I don't like how TTD use the word "aggregator" to describe itself. It may be technically true, but broadcasting your ambition this way will likely make your clients wary and try to reign in your dominant position.


Strategic Role of Roku Channel, and CTV Fragmentation

In its quarterly letter, Roku mentioned that in the UK, the Roku Channel works on NOW TV (Sky) and Sky Q Devices.

Sky is part of Comcast which has Peacock. Peacock works on Roku. The Roku Channel works on certain Comcast devices. 

Are we going into a world where every channel works on every device, and the market for smart TV devices/software/platform gets commoditized?

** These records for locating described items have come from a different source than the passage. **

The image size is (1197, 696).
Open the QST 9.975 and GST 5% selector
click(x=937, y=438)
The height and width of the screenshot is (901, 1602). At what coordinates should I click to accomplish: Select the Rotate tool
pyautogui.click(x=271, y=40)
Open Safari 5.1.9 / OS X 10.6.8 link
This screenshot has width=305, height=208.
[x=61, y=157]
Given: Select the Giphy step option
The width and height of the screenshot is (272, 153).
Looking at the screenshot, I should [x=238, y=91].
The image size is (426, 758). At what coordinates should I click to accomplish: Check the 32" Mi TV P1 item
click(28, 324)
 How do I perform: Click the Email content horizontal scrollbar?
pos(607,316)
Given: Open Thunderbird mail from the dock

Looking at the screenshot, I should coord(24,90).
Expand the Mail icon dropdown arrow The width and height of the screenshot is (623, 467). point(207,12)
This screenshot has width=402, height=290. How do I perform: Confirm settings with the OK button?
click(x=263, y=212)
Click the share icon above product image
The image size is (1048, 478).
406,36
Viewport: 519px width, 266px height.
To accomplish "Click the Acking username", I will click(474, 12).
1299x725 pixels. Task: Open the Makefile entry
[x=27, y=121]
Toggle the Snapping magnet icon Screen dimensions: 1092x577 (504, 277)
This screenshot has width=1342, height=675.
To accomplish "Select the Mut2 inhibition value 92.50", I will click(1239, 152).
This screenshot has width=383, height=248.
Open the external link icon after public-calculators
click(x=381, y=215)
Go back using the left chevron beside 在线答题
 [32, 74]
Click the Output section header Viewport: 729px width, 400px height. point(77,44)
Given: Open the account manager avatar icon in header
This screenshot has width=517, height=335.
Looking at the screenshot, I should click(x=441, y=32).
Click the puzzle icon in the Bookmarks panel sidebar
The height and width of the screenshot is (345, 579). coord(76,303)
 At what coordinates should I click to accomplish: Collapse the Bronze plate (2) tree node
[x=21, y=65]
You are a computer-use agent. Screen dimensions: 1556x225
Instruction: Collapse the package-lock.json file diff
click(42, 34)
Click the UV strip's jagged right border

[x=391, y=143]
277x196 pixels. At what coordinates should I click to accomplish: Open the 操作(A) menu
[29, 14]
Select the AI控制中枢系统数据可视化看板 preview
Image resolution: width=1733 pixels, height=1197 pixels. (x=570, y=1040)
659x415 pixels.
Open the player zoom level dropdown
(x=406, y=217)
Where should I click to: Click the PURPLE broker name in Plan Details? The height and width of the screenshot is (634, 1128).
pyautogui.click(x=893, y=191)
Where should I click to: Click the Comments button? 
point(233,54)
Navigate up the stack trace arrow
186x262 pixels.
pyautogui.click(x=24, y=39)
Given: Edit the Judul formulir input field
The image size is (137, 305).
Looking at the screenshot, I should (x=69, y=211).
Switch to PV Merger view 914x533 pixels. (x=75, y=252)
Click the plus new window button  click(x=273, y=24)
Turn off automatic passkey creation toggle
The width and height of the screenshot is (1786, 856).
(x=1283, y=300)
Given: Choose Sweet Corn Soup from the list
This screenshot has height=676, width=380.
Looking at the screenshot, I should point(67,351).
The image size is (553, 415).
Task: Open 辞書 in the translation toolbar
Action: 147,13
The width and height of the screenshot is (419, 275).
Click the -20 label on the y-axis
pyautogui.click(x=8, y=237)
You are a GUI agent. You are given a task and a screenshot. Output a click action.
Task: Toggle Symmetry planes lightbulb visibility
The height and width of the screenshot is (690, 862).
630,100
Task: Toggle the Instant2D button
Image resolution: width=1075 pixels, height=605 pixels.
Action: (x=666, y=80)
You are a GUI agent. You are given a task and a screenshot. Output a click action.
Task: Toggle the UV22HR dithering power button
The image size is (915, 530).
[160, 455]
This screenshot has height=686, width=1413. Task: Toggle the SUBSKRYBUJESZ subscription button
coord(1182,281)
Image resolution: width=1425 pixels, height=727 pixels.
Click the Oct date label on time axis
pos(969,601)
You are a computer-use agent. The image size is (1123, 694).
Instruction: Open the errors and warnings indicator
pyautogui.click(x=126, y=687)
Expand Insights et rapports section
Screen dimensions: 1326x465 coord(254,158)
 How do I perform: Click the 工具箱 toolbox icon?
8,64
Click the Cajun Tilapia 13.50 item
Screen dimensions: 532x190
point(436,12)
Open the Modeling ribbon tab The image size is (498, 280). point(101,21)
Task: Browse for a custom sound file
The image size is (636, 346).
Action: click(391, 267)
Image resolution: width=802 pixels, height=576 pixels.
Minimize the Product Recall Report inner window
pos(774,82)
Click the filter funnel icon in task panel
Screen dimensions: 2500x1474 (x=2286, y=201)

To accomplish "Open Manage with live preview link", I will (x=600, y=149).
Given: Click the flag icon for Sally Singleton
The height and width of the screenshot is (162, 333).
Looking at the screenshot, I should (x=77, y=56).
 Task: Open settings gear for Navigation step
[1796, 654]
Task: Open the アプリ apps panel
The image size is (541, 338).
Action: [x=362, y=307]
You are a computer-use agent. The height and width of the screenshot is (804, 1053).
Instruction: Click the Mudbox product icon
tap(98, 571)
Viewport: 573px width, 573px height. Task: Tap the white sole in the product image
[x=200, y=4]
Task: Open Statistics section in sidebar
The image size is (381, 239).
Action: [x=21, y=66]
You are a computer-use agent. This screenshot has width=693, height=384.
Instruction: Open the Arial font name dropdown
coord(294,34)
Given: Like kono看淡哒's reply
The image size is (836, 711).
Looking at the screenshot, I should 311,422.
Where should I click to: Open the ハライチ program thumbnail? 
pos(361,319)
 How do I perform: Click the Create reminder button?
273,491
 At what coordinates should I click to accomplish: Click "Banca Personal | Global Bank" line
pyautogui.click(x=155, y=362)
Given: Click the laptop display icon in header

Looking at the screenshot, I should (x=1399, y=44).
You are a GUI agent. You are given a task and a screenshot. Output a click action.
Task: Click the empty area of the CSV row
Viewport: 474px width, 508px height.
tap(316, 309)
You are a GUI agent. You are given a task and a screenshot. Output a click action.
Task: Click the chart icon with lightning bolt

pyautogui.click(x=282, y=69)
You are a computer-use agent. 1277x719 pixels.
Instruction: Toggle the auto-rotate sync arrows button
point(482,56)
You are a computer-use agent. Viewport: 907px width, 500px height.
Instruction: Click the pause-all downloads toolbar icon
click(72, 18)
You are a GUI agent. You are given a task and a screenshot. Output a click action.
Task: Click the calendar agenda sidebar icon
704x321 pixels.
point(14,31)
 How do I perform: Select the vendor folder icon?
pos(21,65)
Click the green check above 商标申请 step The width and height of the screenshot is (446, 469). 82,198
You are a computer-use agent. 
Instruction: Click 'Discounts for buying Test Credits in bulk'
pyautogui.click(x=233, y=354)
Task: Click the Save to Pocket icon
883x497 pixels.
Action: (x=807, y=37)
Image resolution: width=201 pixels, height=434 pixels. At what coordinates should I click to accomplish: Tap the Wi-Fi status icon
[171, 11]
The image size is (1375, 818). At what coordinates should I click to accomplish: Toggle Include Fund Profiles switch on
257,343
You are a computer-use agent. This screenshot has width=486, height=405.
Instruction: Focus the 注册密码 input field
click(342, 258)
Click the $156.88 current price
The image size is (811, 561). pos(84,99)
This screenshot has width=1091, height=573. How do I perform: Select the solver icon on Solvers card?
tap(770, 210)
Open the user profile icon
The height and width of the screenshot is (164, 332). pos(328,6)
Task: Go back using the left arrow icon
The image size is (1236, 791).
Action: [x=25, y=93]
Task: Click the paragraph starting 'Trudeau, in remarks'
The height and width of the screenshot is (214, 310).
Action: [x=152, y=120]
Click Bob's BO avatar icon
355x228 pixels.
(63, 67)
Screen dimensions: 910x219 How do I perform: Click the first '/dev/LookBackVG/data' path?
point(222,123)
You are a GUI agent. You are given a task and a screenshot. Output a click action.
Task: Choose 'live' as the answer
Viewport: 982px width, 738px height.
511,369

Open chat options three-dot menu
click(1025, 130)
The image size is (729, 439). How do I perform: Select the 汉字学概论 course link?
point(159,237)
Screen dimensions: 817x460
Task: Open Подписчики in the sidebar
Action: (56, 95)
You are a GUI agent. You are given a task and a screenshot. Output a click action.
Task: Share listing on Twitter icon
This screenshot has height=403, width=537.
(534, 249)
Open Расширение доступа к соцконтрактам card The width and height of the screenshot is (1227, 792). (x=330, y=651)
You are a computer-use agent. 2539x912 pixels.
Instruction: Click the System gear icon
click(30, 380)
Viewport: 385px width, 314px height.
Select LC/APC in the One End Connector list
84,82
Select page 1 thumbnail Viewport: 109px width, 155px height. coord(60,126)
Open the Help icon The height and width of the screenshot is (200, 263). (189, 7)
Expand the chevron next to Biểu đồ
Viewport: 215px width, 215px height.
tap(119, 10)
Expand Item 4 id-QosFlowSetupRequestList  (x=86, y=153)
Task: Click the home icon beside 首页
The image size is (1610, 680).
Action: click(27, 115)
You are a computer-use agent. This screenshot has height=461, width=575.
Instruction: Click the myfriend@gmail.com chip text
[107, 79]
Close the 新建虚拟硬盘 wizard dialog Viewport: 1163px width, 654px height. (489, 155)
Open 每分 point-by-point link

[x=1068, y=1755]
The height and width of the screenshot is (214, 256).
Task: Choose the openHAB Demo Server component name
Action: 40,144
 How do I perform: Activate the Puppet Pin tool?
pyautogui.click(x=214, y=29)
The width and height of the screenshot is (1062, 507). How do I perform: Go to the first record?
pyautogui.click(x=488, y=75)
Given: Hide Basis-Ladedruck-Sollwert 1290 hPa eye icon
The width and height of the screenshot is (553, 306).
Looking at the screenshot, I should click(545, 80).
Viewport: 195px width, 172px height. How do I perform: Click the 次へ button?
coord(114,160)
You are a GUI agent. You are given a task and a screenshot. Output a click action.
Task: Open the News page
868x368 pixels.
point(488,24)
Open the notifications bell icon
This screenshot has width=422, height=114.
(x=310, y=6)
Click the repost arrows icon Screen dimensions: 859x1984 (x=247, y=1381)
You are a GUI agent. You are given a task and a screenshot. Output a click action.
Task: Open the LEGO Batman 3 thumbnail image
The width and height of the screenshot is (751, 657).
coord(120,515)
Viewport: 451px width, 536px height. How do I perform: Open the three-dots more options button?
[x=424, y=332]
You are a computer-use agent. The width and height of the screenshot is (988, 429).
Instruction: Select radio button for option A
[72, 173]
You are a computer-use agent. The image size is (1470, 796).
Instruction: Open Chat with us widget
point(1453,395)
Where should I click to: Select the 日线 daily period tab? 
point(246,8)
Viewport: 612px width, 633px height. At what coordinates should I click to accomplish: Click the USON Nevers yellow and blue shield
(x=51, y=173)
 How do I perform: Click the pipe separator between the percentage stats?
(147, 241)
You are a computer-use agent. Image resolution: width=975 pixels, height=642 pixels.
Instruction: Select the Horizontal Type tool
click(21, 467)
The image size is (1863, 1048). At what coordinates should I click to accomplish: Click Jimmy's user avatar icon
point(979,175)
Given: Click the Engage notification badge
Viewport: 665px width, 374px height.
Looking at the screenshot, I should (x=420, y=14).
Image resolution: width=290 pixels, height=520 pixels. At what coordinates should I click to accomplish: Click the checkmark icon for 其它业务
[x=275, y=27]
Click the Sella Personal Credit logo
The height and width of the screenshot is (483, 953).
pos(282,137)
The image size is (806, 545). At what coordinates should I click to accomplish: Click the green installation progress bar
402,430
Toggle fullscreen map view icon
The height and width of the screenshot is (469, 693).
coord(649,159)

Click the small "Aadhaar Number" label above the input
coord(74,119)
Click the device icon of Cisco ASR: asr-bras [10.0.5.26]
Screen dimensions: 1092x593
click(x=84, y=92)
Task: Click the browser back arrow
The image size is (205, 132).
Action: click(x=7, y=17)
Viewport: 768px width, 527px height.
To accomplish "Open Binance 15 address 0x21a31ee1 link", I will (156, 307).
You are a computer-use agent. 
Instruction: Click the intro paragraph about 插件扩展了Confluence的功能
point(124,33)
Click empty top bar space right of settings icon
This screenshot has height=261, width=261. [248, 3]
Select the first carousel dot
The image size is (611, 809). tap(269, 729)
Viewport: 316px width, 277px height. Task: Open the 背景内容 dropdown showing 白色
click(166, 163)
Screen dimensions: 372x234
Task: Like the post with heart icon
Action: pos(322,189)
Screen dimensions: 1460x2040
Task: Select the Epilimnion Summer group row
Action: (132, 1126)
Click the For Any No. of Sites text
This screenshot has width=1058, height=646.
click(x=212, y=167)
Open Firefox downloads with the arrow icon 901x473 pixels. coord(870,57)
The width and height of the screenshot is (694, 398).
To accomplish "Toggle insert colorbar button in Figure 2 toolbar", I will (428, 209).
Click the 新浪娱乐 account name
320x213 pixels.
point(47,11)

We now have Apple TV, Amazon Fire, Roku, Android TV (and its variants), Comcast Flex, Samsung smart TV, and it looks like XBox is getting into the game too. 

So where's the strategic point in the value chain? If CTV platforms like Roku and Apple TV become commodities, then the next point of aggregation are aggregate channels like Roku Channel, Peacock, Netflix, Hulu…etc. 

For Roku, there's a possible scenario where its importance in the value chain (and its profit potential) comes not from Roku the platform, but from Roku the Channel.